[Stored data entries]
● ● ●

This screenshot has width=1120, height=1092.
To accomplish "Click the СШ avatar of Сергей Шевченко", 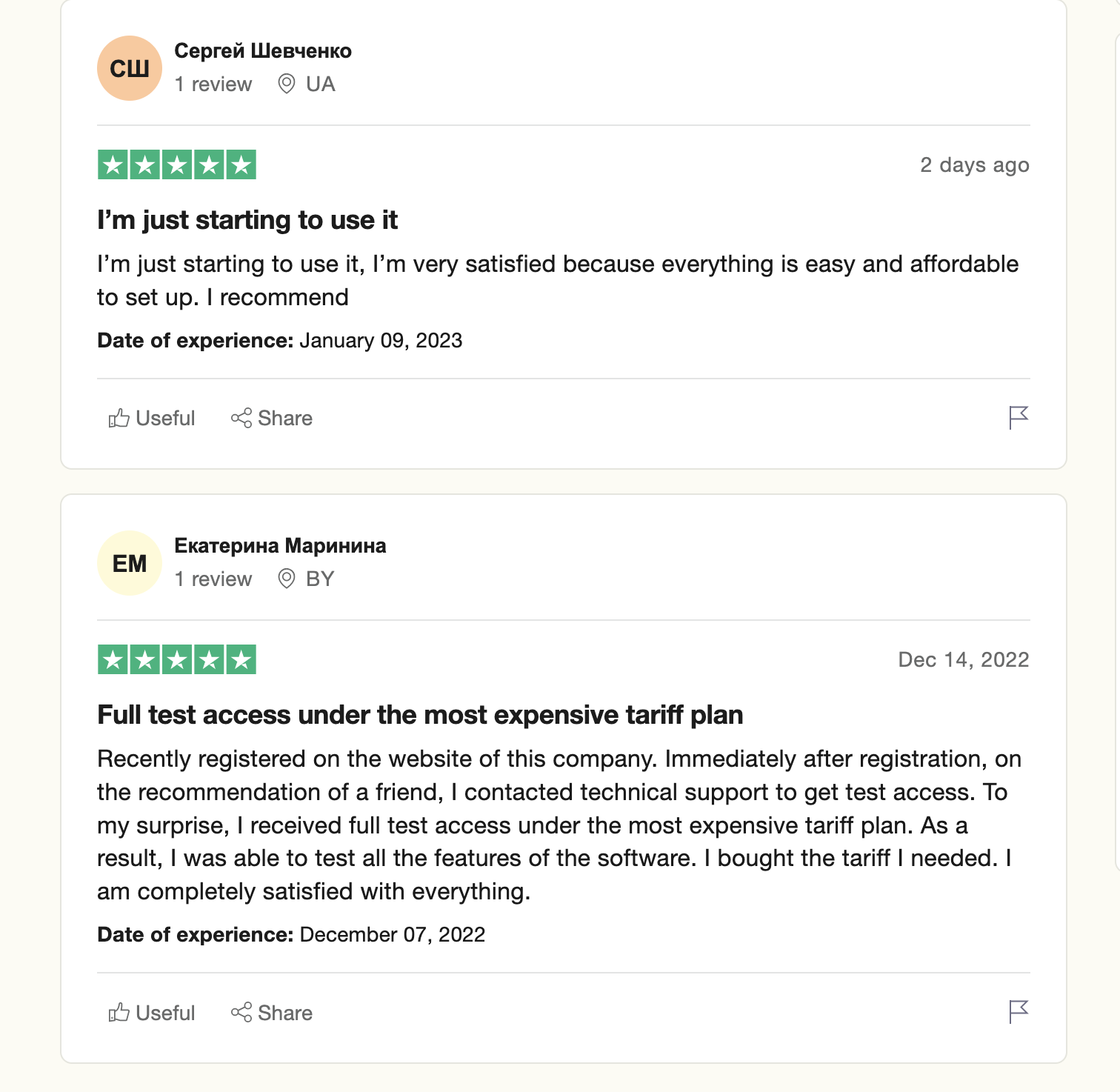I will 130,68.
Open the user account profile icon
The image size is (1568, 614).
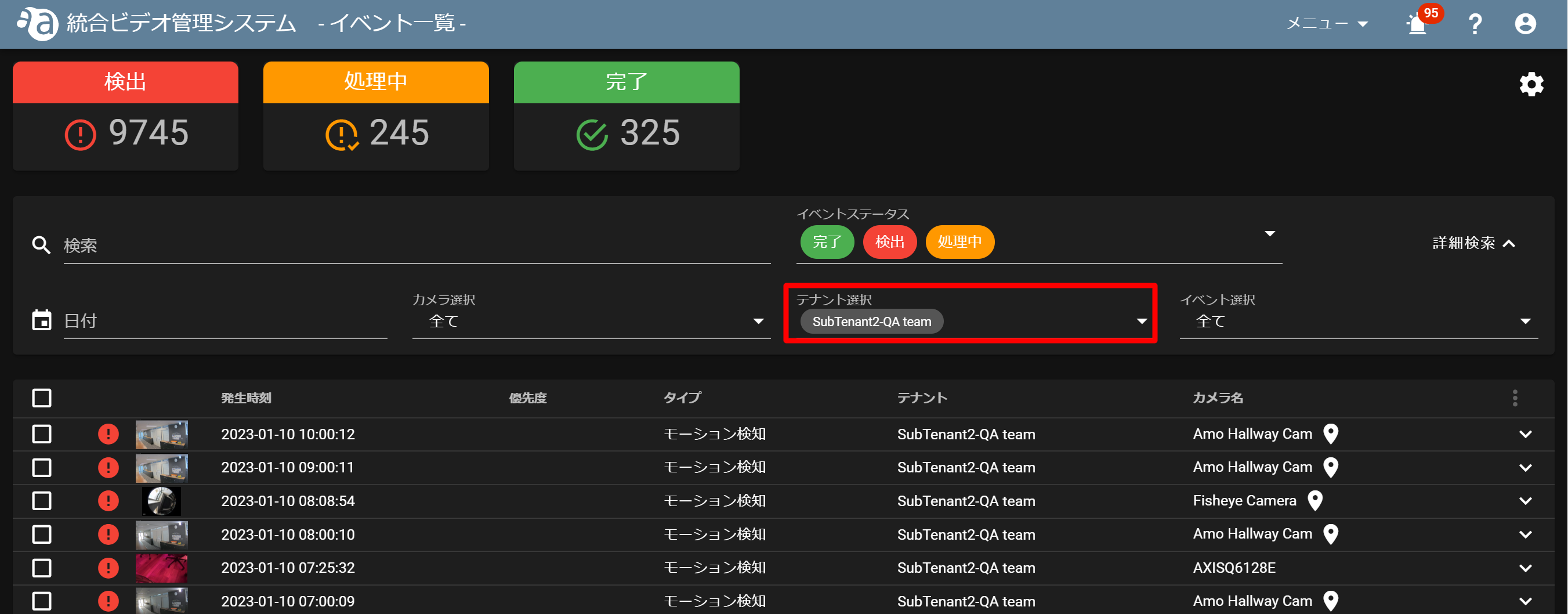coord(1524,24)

● ● ●

Try it:
Could you write out exactly the lines running from the one with "Open the user account profile icon" through the last line of the data above, both ends kept, and omit any picture?

Response:
Open the user account profile icon
The image size is (1568, 614).
coord(1524,24)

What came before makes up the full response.